A l’issue d’une concertation de plusieurs heures, le collectif des dignitaires et notables des provinces des deux Kasaï (Oriental et Occidental) a rendu publique, le dimanche 3 avril 2011 à Matonge, sa position face à l’agitation sociopolitique prévalant particulièrement au Kasaï Occidental à la veille de l’élection d’un nouveau gouverneur de province. Sous la signature de l’évêque Emmanuel Madimwana, ce collectif n’a pas pris quatre chemins pour dénoncer l’instabilité politique et sécuritaire dans cette partie du pays au risque de la faire basculer dans l’anarchie.

En effet, pour lui, le gouvernement central semble insouciant devant le problème qui sévit au Kasaï, toujours en proie à une crise au sein des institutions (gouvernorat et Assemblée provinciale) depuis plusieurs mois, voire des années.

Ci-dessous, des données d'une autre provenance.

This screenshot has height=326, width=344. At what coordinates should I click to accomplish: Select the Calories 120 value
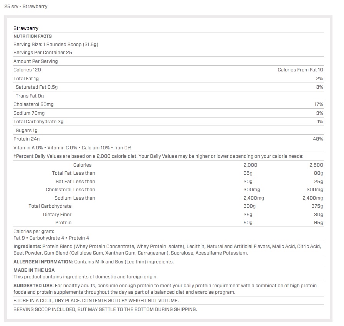coord(27,70)
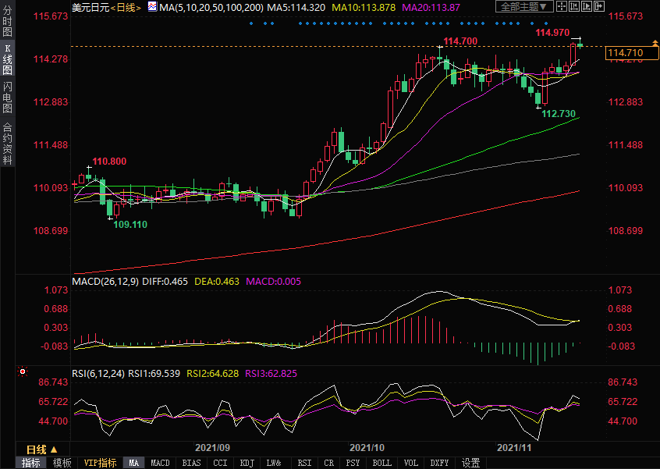Select the K线图 side tab
660x469 pixels.
(x=7, y=59)
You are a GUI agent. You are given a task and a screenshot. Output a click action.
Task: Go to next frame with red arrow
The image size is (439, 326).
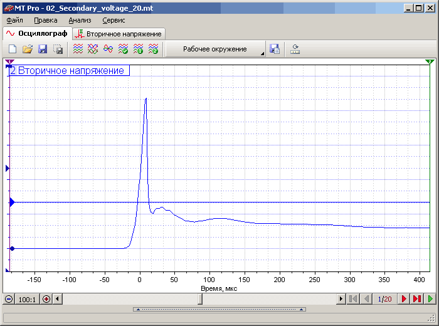(x=404, y=299)
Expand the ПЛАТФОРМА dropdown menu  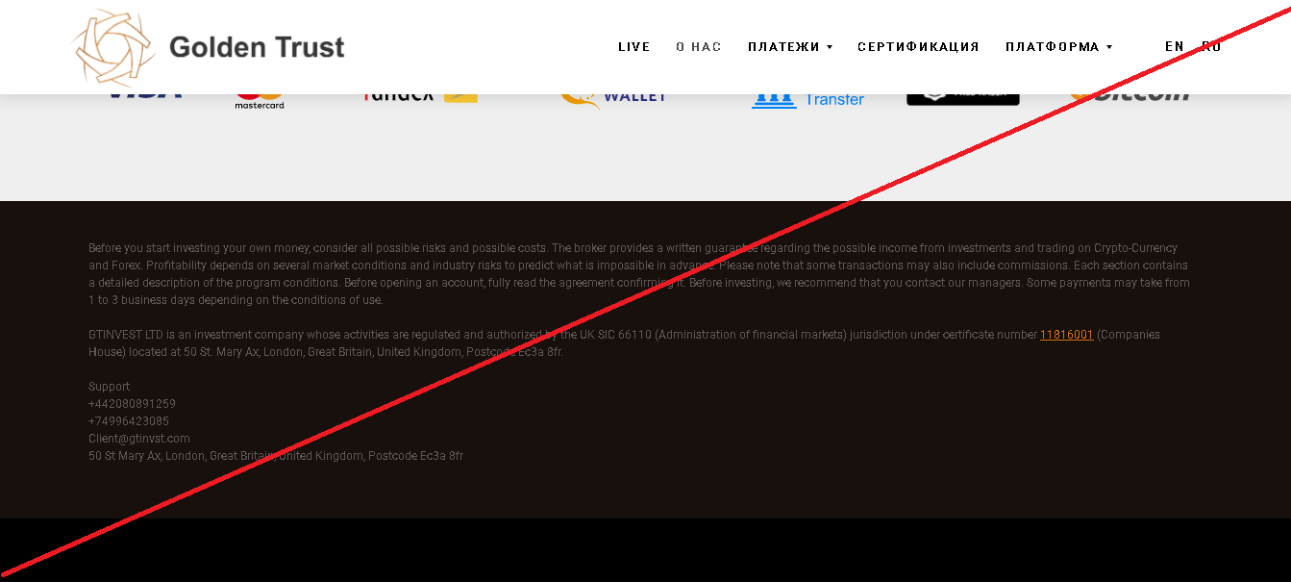click(x=1058, y=47)
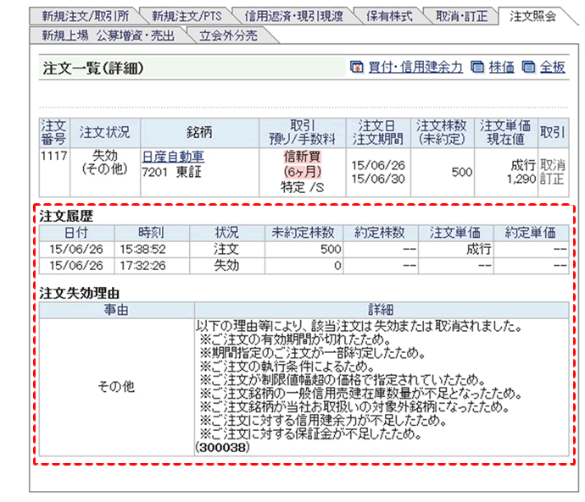Click the window icon beside 全板

(x=529, y=68)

D’où son interpellation aux députés provinciaux  à voter utile, au poste du prochain gouverneur, pour la paix et l’intérêt de la province. Dénonçant par ailleurs, l’existence des deux bureaux au sein de l’Assemblée provinciale, les notables et dignitaires des Kasaï ont invité les uns et les autres de se dépasser, à revenir à la raison et à résoudre les problèmes auxquels fait face le Kasaï Occidental.

 « Nous sommes pour un règlement pacifique des problèmes des fils et filles des Kasaï et soutenons tous ceux qui ont une vision de développement de nos provinces», a indiqué l’évêque Madimwana.

Pour rappel, l’ancien bureau déchu dirigé par Omer Mijimbu Sha-Kalau continue à s’accrocher alors que le nouveau cabinet conduit par Constantin Miaka Mia Bileng est déjà installé au perchoir. Jusqu’à ce jour, apprend-on, aucune remise et reprise n’est effectuée alors que le changement du bureau a été opéré. Outre Omer Mijimbu, les autres membres du bureau concernés sont : la vice-présidente Pauline Kamuandu Kamuandu ; le rapporteur Johnny Kabeya Mulempumpu et le questeur Espérant Ngindu Shindany. 

Un autre sujet qui a énervé le collectif est le non encadrement des opérateurs économiques de ces contrées par le pouvoir central à Kinshasa. Pour lui, il s’agit ni plus, ni moins d’une politique de deux poids deux mesures, au moment où la misère de la population et la non matérialisation des cinq chantiers ont atteint un degré insupportable. « Nous avons pris l’option de ne pas laisser le trafic d’influence et appelons la population ouest-kasaienne à la sérénité et à la vigilance jusqu’à la victoire finale tant souhaitée… » ont indiqué les notables et dignitaires, tout en exhortant leurs corégionnaires à défendre l’intérêt général du souverain primaire au-delà de leurs convictions politiques et de leurs appartenances partisanes.